▶ _Source passage_
Droplets are larger particles that fall to the ground within seconds, but can be expelled up to ~6 ft / 2 meters by coughing and sneezing. Droplets can also be expelled by talking. Droplets containing the virus can directly land in the face of another person, hence the recommendations to stay 6 ft away. They can also land on surfaces, whence these surfaces become "fomites" that can pass the virus to other people via touching.

Aerosols are smaller particles that can remain in the air for longer periods and potentially be moved around by ventilation systems. I think aerosolized virus can in principle be expelled by an infected person but based on the reporting and scientist interviews I've heard (admittedly mostly on This Week in Virology), my understanding is that experts think that SARS-CoV2 is mostly being expelled and hence spread by droplets and not aerosols. Aerosolization might be more important in some situations, such as by certain types of high energy toilets acting on fecally shed virus, but perhaps more important when patients are intubated in hospitals to go on ventilators. And aerosolized virus might turn out to be more common and play a more important role in SARS-CoV2 transmission than experts currently think and so it's perhaps still something to be aware of as an individual and no doubt warrants more research.

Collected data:
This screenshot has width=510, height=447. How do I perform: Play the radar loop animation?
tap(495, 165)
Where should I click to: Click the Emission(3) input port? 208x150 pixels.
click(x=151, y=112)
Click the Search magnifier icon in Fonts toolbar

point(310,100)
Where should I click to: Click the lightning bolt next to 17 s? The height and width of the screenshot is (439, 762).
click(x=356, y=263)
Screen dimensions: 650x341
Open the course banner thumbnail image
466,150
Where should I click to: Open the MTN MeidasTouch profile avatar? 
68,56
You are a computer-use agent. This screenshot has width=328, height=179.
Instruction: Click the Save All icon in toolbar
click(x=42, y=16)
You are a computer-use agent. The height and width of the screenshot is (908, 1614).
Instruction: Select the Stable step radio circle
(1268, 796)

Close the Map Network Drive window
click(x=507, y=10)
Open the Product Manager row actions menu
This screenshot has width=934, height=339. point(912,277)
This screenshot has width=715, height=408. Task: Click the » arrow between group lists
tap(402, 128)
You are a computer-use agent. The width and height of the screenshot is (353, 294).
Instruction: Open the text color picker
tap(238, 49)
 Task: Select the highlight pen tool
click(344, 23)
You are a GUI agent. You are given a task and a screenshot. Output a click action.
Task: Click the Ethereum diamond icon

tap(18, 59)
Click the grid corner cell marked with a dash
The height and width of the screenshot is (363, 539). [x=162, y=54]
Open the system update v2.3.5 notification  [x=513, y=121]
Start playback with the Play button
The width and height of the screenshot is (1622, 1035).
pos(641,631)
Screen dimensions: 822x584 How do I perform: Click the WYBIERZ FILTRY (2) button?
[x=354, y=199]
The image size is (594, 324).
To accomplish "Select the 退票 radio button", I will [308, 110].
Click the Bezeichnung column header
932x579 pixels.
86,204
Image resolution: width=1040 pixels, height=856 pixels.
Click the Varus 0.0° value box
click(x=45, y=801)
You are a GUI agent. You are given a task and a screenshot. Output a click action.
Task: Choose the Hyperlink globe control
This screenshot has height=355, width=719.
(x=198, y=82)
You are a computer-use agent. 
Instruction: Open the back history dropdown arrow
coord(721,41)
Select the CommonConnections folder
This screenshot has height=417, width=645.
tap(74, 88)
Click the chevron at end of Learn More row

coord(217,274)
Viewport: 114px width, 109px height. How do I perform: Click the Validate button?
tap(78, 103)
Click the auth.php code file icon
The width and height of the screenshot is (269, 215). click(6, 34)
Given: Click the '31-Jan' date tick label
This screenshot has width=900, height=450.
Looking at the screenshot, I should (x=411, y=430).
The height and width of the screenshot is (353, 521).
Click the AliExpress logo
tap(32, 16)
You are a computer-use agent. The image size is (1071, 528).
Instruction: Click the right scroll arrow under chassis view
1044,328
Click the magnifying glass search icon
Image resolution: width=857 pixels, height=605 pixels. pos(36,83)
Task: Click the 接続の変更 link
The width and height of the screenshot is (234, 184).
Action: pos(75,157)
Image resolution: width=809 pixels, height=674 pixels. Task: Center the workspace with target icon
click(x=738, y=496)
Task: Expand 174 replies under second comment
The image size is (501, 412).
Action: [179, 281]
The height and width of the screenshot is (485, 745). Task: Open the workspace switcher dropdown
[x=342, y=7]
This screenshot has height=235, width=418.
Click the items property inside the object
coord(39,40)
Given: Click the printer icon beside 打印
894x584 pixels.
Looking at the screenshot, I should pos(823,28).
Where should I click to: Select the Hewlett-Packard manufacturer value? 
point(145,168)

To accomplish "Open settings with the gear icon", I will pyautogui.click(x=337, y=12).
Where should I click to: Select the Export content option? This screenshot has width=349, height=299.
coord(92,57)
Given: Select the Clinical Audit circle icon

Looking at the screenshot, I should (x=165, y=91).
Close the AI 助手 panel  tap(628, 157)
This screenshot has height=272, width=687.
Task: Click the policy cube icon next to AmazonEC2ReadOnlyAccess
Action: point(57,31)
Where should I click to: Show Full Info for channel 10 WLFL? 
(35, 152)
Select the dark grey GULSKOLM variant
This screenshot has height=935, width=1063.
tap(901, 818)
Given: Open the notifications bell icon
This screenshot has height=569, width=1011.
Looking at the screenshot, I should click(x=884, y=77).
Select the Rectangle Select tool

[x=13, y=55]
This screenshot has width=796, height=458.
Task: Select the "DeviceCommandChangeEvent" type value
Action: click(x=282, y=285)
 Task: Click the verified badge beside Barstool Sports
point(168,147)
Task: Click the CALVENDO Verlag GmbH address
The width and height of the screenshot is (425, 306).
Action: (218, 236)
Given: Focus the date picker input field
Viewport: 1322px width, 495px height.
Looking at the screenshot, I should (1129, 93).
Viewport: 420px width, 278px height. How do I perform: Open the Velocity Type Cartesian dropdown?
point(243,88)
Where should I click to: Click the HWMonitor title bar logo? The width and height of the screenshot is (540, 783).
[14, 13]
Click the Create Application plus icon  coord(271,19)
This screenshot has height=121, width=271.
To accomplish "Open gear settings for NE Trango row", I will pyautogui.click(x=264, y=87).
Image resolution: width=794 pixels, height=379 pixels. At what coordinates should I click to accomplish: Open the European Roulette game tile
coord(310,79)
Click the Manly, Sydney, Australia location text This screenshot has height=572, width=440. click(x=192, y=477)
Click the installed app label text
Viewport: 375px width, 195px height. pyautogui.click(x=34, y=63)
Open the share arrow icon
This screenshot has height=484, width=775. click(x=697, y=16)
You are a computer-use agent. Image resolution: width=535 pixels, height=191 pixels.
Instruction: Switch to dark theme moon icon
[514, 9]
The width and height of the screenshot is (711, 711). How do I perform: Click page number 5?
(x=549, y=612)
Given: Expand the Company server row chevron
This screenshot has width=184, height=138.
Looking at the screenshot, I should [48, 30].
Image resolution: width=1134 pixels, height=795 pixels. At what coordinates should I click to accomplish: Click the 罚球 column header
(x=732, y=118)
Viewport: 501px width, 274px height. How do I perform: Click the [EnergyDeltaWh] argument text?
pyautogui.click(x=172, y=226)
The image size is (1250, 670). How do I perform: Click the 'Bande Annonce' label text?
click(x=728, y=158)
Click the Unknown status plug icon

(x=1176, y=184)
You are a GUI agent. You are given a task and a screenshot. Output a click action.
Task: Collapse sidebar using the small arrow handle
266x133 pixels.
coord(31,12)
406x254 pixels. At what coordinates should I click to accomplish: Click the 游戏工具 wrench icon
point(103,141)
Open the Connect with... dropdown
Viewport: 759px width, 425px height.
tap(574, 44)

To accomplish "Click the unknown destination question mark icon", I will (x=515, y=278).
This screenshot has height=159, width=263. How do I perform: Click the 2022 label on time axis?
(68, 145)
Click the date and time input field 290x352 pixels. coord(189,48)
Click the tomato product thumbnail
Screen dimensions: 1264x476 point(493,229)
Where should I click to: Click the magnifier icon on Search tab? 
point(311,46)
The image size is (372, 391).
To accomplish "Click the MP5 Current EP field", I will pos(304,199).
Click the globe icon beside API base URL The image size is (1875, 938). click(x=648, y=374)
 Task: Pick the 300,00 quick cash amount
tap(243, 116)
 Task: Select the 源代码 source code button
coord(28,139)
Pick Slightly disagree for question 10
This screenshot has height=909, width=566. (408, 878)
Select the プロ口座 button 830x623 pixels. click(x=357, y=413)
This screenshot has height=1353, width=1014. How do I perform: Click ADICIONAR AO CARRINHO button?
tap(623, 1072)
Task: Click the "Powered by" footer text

▶ _Exercises_
(A) In the passage on droplet and aerosol transmission, how far can coughing and sneezing expel droplets?
(B) Extend the passage on droplet and aerosol spread of SARS-CoV2 beyond its final sentence.

▶ _Results of the exercise_
(A) Up to about 6 feet, or 2 meters.

(B)
Regarding how long aerosols remain in the air...I am not familiar with the retracted article you mentioned, but the NYT reported that the authors of the now famous aerosol + surface stability study said that aerosols of SARS-CoV2 stayed in the air for 1/2 an hour. The paper itself doesn't contain this 1/2 hour number, and the authors needed to use a rotating drum to keep the virus floating for 3 hours. My understanding is that the 1/2 hour floating time has nothing to do with SARS-CoV2 itself and is just a property of physics and the size of the particles. Which is still a long time. But the question is whether significant aerosolized virus is being produced by infected people in normal circumstances. In the above paper, the authors used a nebulizer to aerosolize live virus, it didn't happen naturally.

Note: I have not reviewed the scientific evidence that the CDC and other experts have used to draw the conclusion that droplets and contaminated surfaces are more important than aerosols for SARS-CoV2 transmission.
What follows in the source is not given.